__Your instructions__
Exactly the lines below from the one with "Open the oz" up to and including the one with "Task: Open the 股票交易 tab" make up the answer, with nothing else added.

__Source data__

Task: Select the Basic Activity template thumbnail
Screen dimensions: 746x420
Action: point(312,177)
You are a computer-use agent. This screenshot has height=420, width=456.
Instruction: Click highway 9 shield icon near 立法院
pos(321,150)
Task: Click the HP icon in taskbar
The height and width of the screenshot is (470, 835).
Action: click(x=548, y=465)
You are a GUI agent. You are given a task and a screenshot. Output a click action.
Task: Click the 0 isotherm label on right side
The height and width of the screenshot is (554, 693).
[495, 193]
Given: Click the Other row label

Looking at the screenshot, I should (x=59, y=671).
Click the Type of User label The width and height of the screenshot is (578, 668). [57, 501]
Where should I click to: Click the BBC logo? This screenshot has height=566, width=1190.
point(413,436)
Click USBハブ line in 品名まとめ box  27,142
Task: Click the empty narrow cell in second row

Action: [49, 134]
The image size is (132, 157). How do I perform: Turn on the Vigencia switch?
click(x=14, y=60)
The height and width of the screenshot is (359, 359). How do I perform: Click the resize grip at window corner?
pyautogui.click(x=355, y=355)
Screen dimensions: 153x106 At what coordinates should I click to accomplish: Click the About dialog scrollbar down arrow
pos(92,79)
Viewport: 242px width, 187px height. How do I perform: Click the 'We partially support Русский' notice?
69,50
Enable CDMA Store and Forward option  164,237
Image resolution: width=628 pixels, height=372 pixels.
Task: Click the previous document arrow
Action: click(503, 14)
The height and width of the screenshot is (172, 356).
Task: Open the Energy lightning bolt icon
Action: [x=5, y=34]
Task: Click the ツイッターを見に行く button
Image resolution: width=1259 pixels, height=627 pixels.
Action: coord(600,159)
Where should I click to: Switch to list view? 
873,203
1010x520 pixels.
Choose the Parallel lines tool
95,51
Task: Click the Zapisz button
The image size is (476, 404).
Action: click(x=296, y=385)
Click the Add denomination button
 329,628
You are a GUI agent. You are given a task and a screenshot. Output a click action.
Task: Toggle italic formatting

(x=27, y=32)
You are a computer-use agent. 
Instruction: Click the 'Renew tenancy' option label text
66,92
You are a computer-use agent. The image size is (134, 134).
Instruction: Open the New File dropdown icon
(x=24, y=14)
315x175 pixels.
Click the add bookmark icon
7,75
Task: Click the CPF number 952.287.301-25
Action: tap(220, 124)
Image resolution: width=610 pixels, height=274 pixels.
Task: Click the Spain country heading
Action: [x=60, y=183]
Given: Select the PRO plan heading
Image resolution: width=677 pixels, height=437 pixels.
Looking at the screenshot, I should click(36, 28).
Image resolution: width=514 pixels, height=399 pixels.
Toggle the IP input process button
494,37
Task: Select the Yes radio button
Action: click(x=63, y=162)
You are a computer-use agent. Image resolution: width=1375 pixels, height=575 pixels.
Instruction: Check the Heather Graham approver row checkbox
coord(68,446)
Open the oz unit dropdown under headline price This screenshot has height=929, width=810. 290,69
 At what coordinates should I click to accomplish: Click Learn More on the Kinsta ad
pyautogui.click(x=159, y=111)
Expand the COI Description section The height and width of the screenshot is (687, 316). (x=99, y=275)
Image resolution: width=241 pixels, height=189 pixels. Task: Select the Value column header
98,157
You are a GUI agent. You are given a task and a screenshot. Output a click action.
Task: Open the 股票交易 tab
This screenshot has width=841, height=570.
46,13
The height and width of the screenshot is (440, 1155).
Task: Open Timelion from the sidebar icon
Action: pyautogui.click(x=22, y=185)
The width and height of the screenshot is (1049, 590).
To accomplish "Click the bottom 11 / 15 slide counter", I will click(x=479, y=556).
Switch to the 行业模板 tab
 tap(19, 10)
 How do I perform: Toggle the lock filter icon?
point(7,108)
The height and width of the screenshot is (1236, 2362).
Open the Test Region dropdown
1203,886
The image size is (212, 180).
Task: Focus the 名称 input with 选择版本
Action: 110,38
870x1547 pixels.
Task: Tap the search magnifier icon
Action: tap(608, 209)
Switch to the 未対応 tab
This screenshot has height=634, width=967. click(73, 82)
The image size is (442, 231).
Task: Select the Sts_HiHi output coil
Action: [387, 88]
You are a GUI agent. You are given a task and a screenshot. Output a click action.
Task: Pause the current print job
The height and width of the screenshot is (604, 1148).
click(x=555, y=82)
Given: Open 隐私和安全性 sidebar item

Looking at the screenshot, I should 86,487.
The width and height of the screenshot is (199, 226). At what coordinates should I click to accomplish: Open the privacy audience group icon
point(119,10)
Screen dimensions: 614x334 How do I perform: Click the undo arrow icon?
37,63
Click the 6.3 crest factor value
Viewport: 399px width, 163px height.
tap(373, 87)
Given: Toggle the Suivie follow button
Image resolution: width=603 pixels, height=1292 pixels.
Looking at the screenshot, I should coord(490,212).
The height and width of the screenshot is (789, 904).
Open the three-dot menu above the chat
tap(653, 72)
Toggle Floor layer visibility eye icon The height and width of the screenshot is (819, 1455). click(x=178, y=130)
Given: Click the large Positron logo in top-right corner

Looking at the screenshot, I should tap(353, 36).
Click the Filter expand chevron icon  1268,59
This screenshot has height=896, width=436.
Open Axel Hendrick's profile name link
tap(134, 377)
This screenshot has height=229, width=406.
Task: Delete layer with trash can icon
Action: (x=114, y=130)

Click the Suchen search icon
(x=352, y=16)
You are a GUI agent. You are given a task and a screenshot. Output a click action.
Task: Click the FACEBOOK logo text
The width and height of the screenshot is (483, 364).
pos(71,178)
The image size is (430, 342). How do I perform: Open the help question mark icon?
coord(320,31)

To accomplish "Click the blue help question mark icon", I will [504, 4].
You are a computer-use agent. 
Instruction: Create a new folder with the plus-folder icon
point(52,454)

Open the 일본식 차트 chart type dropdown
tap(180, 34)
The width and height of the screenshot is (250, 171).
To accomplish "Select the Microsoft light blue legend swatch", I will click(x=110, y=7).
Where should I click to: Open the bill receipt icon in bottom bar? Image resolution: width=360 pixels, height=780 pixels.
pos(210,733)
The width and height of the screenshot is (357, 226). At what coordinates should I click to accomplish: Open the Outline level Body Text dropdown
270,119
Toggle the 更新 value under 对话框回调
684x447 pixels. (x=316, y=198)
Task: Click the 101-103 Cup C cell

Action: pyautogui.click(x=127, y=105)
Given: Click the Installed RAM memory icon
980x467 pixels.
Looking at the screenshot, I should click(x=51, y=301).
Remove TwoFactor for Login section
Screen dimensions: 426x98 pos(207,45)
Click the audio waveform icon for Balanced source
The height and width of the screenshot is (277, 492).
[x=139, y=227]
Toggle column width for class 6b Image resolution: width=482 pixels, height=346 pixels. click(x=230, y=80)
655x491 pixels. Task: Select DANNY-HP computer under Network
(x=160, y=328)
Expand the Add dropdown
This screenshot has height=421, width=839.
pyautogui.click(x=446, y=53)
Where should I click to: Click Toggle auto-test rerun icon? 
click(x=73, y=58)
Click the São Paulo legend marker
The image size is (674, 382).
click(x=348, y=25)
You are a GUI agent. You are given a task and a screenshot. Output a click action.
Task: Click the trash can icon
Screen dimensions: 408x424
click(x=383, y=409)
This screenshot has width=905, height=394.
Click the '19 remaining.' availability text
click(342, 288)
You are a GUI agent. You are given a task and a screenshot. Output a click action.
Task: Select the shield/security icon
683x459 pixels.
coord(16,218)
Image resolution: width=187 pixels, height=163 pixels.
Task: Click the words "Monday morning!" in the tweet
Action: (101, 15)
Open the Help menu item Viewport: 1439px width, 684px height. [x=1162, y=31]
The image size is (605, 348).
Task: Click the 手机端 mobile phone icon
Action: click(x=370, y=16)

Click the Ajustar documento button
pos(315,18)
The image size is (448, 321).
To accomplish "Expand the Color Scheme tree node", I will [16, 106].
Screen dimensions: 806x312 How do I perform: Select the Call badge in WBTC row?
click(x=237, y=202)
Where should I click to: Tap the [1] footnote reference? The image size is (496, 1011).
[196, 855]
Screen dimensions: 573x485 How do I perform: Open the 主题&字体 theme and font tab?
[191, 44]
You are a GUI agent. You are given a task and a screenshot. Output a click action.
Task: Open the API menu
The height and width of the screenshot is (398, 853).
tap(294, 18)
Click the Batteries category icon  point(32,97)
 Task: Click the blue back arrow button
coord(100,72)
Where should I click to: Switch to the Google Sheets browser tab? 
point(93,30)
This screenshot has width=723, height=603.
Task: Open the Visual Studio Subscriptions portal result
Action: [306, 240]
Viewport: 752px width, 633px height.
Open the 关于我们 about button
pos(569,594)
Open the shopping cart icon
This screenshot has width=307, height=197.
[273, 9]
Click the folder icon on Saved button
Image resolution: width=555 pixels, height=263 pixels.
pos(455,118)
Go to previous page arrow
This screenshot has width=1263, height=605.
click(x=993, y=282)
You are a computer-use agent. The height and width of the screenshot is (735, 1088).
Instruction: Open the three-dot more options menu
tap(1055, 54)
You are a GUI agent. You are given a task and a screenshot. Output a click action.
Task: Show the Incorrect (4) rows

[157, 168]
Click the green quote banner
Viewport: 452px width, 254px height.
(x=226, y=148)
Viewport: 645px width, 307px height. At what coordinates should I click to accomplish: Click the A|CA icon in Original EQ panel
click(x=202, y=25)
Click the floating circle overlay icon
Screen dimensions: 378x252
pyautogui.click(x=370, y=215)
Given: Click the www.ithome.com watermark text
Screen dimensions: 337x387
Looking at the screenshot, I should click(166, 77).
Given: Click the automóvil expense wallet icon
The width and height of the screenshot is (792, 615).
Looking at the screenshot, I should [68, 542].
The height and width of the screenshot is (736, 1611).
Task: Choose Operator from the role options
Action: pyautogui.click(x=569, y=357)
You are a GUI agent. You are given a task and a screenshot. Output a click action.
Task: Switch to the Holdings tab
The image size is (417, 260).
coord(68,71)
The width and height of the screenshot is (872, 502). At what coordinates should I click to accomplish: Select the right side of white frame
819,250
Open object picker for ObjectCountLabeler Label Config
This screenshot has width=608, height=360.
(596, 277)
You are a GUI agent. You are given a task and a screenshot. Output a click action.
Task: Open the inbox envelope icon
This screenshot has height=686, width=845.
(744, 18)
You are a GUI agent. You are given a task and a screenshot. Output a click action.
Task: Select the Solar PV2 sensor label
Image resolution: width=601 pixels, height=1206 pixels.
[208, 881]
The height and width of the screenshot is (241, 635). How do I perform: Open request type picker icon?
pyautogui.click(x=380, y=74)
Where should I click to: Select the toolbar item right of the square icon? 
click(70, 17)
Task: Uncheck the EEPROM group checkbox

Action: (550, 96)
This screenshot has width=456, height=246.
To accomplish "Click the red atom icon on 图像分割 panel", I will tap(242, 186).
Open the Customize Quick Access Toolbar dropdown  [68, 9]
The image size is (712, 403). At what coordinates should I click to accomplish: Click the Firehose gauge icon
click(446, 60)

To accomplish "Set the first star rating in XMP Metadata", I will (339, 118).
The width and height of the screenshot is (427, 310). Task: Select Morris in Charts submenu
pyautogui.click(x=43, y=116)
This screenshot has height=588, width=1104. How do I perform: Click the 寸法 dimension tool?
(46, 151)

__Finished exercise__
Open the oz unit dropdown under headline price This screenshot has height=929, width=810. 290,69
 At what coordinates should I click to accomplish: Click Learn More on the Kinsta ad
pyautogui.click(x=159, y=111)
Expand the COI Description section The height and width of the screenshot is (687, 316). (x=99, y=275)
Image resolution: width=241 pixels, height=189 pixels. Task: Select the Value column header
98,157
You are a GUI agent. You are given a task and a screenshot. Output a click action.
Task: Open the 股票交易 tab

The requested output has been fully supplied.